Hmm... myślę, że przed dużą częścią filmowych kaszanek przestrzega nas kochany Doug, podzielę się więc przykrymi doświadczeniami serialowymi
Zacznijmy od w.wym. serialu (i "filmu") pt. "Wiedźmin". Ale chyba komentować nie muszę, więc powiem tylko : po obejrzeniu tego...tworu...myślałam, że się rozpłaczę. Naprawdę.
Nie polecam też żadnych współczesnych polskich seriali, zwyczajnie brak w nich "tego czegoś", co by mnie do nich przyciągnęło. A niekiedy są tak głupie, że nawet śmiać się nie chce. Wyjątek mogą stanowić dzieła TVNowskie, które ogląda się przyjemniej i bez większych zadrażnień.

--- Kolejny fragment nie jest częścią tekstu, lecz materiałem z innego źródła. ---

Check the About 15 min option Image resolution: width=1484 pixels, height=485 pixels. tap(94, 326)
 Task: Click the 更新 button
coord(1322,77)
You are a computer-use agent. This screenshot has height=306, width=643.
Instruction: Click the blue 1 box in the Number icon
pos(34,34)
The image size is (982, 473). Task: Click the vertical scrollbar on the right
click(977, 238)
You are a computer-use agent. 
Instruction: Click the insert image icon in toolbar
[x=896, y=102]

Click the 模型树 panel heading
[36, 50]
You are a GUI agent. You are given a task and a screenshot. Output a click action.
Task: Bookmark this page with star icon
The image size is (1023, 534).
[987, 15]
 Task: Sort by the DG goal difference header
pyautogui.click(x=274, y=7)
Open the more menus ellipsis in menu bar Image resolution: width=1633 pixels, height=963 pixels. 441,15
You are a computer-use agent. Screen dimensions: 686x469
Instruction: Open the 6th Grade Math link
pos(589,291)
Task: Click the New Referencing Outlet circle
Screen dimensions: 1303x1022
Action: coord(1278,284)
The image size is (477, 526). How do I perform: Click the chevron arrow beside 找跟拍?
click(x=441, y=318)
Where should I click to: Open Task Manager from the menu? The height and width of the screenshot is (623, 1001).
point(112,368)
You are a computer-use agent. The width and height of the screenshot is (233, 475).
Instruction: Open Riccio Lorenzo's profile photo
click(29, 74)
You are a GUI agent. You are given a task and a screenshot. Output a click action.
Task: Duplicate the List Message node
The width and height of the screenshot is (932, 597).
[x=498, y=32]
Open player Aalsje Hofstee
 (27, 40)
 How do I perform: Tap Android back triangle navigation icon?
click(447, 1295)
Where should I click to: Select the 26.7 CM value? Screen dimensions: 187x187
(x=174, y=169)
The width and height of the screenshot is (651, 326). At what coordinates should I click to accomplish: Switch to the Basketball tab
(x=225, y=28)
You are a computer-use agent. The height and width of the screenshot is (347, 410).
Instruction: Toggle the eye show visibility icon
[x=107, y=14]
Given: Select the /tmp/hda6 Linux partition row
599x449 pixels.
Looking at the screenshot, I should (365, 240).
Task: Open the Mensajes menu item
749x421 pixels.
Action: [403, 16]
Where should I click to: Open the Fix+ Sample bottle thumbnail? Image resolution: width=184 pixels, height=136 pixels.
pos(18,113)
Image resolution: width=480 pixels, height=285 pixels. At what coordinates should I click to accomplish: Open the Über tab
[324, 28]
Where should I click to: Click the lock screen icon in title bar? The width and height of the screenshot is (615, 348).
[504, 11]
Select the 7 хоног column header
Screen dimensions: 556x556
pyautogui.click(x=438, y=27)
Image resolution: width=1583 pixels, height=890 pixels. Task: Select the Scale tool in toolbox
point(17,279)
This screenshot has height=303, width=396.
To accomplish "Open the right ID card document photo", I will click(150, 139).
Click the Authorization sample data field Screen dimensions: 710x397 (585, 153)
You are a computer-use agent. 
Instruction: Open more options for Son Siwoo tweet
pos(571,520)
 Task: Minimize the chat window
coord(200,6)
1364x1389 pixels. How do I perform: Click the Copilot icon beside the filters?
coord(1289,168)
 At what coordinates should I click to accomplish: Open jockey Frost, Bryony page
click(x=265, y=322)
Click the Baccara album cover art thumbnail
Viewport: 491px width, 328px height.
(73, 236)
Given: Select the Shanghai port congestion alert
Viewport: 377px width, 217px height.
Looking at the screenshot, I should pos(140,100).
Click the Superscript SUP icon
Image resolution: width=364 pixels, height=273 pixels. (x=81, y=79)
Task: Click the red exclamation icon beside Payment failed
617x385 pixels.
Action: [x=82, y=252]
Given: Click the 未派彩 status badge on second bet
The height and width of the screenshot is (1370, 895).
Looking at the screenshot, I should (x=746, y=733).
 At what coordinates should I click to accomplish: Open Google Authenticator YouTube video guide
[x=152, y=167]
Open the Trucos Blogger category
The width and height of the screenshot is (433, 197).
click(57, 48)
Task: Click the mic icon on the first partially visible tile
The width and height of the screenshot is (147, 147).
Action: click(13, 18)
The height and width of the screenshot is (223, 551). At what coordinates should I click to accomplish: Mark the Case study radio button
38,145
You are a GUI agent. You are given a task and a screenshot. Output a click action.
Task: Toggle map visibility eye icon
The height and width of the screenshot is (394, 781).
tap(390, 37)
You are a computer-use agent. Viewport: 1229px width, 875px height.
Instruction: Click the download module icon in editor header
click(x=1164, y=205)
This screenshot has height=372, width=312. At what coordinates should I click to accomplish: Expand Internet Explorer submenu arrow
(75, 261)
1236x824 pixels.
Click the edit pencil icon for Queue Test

Z książek to może znana wszystkim saga "Zmierzch". Przyznam, że dotrwałam do części trzeciej, ale tylko dlatego, że chciałam się więcej dowiedzieć o Jasperze Hale. Dowiedziałam się, dałam spokój. A czytając streszczenie "Przed świtem" uznałam, że to zwyczajna pomyłka >.<
Zawiodłam się natomiast na "Czarodzieju z Archipelagu"! Tyle ludzi to zna, tyle chwali, a mnie to zwyczajnie zanudziło. Przykro przyznać, bo wiem, że pewnie nie odkryłam wielu pozytywnych aspektów tej opowieści... ale po prostu nie dałam rady tego dalej czytać.
No i uwaga na "Eragona". Paolini totalnie przemielił Star Warsy na fantasy ze smokami, a jak już napisał coś od siebie, też nie wyszło dobrze.
Zaznaczam, że to wszystko zależy od gustu i jeśli ktoś lubi rzeczy w takim klimacie, niech się na mnie nie obraża. Zazdroszczę, że nie zgrzyta zębami albo ziewa oglądając czy czytając te pozycje.